Kleinverdienern hilft nur Beitragssenkung
Die Regierung will die unteren und mittleren Einkommen entlasten. Das unterste Einkommensviertel zahlt jetzt schon keine Lohnsteuer.
WIEN. Wortkarg gibt sich die Regierung vor ihrer Klausur in Mauerbach. Erst dort will sie ihre Pläne zur Steuerreform verkünden. Nur so viel wird betont: Ziel sei die Entlastung unterer und mittlerer Einkommen. Für sie ist jetzt schon keine oder nur wenig Lohnsteuer zu bezahlen. Will man die Wenigverdiener entlasten, gibt es nur zwei Möglichkeiten: niedrigere Sozialversicherungsbeiträge oder eine Negativsteuer. Da Letztgenannte unter Türkis-Blau wohl auszuschließen ist, bleibt die Senkung der Sozialversicherungsbeiträge.

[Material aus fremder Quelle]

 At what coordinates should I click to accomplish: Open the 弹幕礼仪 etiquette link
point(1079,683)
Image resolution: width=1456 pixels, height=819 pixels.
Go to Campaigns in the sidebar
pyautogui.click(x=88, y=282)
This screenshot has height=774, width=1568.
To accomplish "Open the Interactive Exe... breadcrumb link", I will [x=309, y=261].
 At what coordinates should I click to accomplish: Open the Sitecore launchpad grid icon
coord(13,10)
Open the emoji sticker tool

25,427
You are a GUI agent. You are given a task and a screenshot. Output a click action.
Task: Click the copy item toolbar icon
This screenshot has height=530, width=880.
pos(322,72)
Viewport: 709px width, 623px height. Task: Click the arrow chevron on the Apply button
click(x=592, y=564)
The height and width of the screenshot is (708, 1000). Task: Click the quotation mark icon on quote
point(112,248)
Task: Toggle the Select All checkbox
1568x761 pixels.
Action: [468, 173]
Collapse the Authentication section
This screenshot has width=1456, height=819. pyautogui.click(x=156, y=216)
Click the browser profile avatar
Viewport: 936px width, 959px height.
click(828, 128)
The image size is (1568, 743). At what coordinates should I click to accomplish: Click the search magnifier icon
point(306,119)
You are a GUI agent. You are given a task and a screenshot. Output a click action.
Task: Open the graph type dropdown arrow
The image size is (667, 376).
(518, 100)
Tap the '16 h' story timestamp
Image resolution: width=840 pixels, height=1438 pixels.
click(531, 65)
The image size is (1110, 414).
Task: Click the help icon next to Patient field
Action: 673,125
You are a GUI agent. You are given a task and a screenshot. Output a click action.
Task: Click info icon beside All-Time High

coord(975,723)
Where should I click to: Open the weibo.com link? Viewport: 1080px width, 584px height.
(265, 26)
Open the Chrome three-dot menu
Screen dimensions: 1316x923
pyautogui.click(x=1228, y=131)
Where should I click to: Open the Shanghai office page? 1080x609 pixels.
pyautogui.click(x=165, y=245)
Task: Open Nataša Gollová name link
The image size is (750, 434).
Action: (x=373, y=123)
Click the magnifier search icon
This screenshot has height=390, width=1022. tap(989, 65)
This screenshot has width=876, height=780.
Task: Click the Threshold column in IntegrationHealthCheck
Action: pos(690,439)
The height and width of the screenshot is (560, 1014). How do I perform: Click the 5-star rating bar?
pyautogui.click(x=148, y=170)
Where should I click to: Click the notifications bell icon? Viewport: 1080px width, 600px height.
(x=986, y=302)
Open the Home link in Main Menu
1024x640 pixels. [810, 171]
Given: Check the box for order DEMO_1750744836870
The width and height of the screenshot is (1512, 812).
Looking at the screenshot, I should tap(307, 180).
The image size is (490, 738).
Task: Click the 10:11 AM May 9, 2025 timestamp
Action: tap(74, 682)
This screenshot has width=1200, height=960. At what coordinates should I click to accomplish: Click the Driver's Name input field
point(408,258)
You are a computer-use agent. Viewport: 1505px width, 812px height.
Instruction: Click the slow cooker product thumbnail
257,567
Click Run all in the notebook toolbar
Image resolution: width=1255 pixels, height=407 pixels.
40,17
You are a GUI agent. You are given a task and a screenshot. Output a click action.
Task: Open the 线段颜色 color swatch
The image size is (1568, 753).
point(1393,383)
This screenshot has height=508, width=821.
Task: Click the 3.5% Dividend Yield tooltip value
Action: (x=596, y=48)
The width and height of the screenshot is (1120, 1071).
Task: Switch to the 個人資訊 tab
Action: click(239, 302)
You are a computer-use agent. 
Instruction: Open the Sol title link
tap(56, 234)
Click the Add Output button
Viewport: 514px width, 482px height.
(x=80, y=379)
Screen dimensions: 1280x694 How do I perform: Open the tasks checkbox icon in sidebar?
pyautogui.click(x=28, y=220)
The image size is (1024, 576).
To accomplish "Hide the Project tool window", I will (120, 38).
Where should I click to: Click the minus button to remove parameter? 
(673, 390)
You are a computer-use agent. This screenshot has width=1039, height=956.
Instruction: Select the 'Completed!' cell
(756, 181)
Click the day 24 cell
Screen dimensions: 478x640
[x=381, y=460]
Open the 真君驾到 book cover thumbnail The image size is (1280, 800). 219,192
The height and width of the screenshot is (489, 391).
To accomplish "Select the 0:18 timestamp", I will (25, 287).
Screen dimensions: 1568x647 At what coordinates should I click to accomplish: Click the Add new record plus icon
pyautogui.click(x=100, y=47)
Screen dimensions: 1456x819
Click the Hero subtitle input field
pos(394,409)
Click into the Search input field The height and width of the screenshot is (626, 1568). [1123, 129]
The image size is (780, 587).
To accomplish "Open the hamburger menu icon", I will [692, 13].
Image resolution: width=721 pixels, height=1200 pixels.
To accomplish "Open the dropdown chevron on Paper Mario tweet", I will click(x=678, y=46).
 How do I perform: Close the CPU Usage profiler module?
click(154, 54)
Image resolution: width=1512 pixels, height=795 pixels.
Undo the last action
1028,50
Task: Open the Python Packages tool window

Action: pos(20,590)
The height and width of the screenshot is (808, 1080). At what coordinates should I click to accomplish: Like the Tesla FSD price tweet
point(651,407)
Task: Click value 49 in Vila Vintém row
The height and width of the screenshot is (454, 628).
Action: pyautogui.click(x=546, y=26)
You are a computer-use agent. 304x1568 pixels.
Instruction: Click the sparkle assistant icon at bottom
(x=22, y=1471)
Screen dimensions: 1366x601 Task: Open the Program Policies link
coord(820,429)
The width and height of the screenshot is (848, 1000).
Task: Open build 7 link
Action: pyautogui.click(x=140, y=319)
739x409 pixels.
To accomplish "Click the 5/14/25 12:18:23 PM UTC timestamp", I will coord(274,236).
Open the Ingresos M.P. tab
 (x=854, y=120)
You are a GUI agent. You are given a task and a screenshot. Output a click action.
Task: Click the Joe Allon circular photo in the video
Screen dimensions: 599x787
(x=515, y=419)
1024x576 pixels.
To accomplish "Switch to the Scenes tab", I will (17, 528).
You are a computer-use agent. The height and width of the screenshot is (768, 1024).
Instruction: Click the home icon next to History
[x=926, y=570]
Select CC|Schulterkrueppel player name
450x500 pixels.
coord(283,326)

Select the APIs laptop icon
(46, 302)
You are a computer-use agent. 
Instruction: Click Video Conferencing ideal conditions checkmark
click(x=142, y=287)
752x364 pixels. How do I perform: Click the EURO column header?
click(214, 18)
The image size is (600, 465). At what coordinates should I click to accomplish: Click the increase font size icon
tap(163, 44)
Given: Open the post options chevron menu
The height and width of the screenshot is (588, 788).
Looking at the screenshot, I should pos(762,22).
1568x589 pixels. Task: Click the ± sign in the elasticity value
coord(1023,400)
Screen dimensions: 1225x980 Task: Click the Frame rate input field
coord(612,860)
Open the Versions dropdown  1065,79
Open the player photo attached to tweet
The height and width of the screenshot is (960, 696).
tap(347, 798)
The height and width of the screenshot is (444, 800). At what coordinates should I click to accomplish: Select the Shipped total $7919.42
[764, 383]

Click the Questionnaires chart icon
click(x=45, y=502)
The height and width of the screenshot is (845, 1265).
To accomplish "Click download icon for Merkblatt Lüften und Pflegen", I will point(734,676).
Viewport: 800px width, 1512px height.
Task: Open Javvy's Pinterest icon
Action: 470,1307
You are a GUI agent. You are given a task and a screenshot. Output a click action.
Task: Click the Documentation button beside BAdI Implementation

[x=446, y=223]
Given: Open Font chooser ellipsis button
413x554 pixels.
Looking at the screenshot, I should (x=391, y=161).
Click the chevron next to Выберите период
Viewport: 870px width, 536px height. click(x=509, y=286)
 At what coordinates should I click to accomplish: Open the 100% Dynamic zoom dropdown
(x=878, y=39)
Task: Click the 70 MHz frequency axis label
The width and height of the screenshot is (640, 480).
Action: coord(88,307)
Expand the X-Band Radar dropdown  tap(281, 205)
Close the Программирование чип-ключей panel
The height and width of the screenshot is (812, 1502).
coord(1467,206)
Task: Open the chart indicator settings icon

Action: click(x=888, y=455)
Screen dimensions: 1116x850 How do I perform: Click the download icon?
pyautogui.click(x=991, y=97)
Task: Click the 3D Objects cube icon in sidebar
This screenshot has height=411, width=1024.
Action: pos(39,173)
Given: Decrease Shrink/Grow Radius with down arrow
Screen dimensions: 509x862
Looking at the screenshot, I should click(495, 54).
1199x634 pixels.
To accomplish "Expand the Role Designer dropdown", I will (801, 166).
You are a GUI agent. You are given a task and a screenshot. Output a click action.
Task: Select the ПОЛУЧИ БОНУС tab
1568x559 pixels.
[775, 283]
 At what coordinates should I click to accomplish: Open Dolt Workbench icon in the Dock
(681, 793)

Einen ersten Schritt hat die Regierung hier schon getan, indem sie die Dienstnehmerbeiträge zur Arbeitslosenversicherung für die unteren Einkommen gesenkt und für die niedrigen abgeschafft hat. Und in Kraft ist auch schon eine Entlastung steuerzahlender Familien: Seit heuer gilt der Familienbonus.
Laut Lohnsteuerstatistik 2017 (jene für 2018 liegt noch nicht vor, Anm.) bezahlt ein gutes Viertel der (4,52 Millionen) Erwerbstätigen sowie der (2,43 Millionen) Pensionisten gar keine Lohnsteuer, weil ihre Einkommen unter der Steuergrenze von 11.000 Euro jährlich liegen. Von einer Steuersenkung hätten diese 1,84 Millionen Menschen nichts; mehr Geld bliebe ihnen dann, müssten sie geringere Sozialversicherungsbeiträge abliefern.
Arbeitnehmer bezahlen derzeit 18,12 Prozent ihres Monatsbruttos für die soziale Absicherung (Krankheit, Arbeitslosigkeit, Pension); vom Dienstgeber kommen weitere 21,38 Prozent – was eine Gesamtbelastung von 39,5 Prozent ergibt. Die Sozialversicherungspflicht der Pensionsbezieher beschränkt sich (so sie nicht auch erwerbstätig sind) auf die Krankenversicherung.
Während die Sozialversicherung ab einem Einkommen jenseits der Geringfügigkeitsgrenze voll zuschlägt, verteilt sich die Lohnsteuer durch die Tarifstufen sehr unterschiedlich.
Die Agenda Austria hat sich das für die 4,52 Millionen Arbeitnehmer genauer angesehen. Ergebnis: Vom obersten Einkommensviertel, also von etwa einer Million Erwerbstätigen, kommen mehr als 75 Prozent der gesamten Lohnsteuereinnahmen (die sich 2017 auf 26,3 Milliarden Euro summierten). Ab wann zählt man zum obersten Einkommensviertel? Ab 44.000 Euro Bruttojahreseinkommen, das entspricht einem monatlichen Nettoeinkommen von gut 2000 Euro. Eine über den Familienbonus hinausgehende Entlastung ist für diese Gruppe offenbar nicht vorgesehen.
Das unterste Einkommensviertel der Erwerbstätigen und Pensionisten ist von der Lohnsteuer befreit. Folglich verteilen sich die fehlenden 25 Prozent der Lohnsteuerleistungen auf rund 4,2 Millionen Erwerbstätige und Pensionisten. Sie gelten als Mittelstand.